Why do you want to have sex with someone who doesn’t want to have sex with you?
I’m completely serious here. Frankly, I’m bewildered that more people aren’t asking these questions.
Enthusiastic consent is Not. That. Hard. It’s really not. Just make sure that your sexual partner is into it. That’s all you have to do.
How do you ask for enthusiastic consent? How do you give enthusiastic consent?
I’ve shared multiple suggestions and scenarios to help you have a better sex life.
Note: In the scenarios below, I use different genders. I hope this signifies that consent is for everyone, not just for men pursuing heterosexual sexual activity.
Asking for Consent
A first kiss
I know three sexy approaches to kissing your date for the first time.
- This is a rule I’ve heard many places before, and a quick Google search indicates I should credit the movie Hitch. You go 90% and let the man go 10%. In other words, lean in for the kiss, but not quite all the way. If your partner is into it, your lips will touch. If he’s not, you have given him the time and the space to turn his head so your lips brush his cheek. Or the time and space to pull away from you.
- Ask! I know some people whine that this “ruins the moment,” but trust me, if you asking ruins the moment, then there wasn’t actually a moment. Look him directly in the eye, smile, and tell him you want to kiss him. Then raise your eyebrows, lick your lips, and ask him if that’s okay.
- This is basically a combination of the first two. Tell him you want to kiss him and then move in slowly for the kiss. He knows what you’re going to do, and, again, he has time to stop you if he’s uncomfortable.

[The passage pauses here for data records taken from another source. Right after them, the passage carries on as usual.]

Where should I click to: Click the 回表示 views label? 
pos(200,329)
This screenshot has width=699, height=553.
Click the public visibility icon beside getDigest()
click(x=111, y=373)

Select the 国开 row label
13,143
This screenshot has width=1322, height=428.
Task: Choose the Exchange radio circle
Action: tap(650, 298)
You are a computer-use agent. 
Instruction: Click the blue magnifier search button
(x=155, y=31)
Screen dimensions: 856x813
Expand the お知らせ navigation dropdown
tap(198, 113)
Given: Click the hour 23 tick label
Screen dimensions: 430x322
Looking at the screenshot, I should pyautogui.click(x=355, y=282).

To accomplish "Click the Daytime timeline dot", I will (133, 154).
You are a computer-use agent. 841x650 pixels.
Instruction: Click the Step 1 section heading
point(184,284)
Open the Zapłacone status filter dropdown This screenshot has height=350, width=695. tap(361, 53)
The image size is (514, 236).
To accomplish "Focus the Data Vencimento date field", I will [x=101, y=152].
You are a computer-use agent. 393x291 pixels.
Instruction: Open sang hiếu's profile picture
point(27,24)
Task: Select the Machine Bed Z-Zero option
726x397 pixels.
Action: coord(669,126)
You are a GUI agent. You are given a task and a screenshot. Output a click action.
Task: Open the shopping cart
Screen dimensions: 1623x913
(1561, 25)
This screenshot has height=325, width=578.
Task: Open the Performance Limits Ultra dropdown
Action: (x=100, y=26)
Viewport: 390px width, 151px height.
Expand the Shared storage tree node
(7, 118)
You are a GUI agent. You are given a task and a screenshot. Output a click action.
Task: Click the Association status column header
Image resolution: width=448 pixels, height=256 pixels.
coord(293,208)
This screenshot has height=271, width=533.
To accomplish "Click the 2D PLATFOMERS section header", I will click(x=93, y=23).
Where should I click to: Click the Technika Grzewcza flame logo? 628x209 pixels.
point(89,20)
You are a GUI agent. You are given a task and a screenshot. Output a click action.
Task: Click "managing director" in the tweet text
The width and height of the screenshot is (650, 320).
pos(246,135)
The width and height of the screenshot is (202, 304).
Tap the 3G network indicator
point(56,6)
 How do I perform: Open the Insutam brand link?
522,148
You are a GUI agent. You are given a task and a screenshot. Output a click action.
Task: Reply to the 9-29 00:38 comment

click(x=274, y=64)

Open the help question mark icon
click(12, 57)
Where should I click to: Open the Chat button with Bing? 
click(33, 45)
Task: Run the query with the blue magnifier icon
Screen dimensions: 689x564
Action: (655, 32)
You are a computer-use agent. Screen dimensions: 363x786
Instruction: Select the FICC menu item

I kissed my husband after our second date. We were sitting in his car outside my apartment. We both agreed that we had enjoyed a lovely night together, and we both agreed that we wanted to see each other again. I took off my seat belt, shifted very intentionally in my seat, reached out my right hand to his head so my fingers were in his hair and my palm was along his jaw, tilted my head, and leaned in to kiss him. It only took a few seconds for Dan to kiss me back, and a few more for him to start running his fingers through my hair.
If he has not started kissing you back after about five seconds, pull away and talk to him! If you did your best to get nonverbal consent before the kiss, and you pull away with a lack of response, then you’re okay.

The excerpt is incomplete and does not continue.